# Designing a clock, stuck on gear reductions

• jasc15
In summary, the problem is to design a wooden pendulum clock with 2 pair of gears whose final ratio is 12:1, and the sum of the diameter of each pair are the same (so i had 0.4":1.6" and 0.5":1.5", where 0.4"+1.6" = 0.5"+1.5" = 3"). The first set of gears was trial-and-error, but I'm looking for an analytical approach since trial-and-error isn't working here. The ring driven by the pendulum (the escape wheel, which is directly attached to the seconds wheel, shown) is already turning once per minute (by having a pendulum

#### jasc15

A few weeks ago, I decided to challenge myself, and design a wooden pendulum clock. It's been loads of fun, especially the hard parts. One such hard part prompted me to make this thread.

Here is the problem:

Like any regular clock, The hour, minute and second hands are on the same axis, however, most wood clock kits I see don't include a second hand. Placing the hour and minute hand (reduction of 12:1) on the same axis wasn't too difficult. The challenge there was to have 2 pair of gears whose final ratio was 12:1, and the sum of the diameter of each pair were the same (so i had 0.4":1.6" and 0.5":1.5", where 0.4"+1.6" = 0.5"+1.5" = 3").

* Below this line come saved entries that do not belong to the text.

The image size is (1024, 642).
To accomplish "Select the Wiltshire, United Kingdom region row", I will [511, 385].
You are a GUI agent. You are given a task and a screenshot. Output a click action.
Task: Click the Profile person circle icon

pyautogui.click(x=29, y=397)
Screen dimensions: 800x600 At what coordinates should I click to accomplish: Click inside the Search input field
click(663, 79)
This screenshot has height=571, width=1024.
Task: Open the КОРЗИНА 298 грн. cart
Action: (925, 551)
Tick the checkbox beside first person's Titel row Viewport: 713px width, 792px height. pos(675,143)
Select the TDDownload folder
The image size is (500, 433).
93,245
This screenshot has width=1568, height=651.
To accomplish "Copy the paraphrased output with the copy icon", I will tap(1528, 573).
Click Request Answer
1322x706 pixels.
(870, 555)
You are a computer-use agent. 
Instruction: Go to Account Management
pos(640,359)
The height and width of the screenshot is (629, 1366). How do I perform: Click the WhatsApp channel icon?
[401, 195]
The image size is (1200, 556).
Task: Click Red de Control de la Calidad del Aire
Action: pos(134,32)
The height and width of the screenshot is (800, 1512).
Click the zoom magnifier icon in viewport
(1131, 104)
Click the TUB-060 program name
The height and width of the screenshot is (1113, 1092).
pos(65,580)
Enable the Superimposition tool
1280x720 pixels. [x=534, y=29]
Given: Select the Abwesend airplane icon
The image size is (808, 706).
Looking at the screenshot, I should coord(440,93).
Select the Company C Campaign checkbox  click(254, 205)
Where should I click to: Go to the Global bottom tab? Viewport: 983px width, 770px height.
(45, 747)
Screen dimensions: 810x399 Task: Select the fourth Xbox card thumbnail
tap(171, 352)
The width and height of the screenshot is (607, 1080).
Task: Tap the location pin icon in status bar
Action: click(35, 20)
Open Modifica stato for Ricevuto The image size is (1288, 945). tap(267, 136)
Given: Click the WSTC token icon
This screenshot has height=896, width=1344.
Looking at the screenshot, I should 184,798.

The problem for the second and minute hand is exactly the same, only with a 60:1 ratio. My approach with the first set was trial-and-error, but I'm looking for an analytical approach since trial-and-error isn't working here. I tried setting up simultaneous equations, but there are only 2 equations with 4 unknown gear diameters.

This problem has obviously been solved many moons ago, but I'm not sure what to call it so I can search for a solution.

Here's the clock so far. You can see the 12:1 gear set on the main face.

http://img189.imageshack.us/img189/8929/1009jc.jpg [Broken]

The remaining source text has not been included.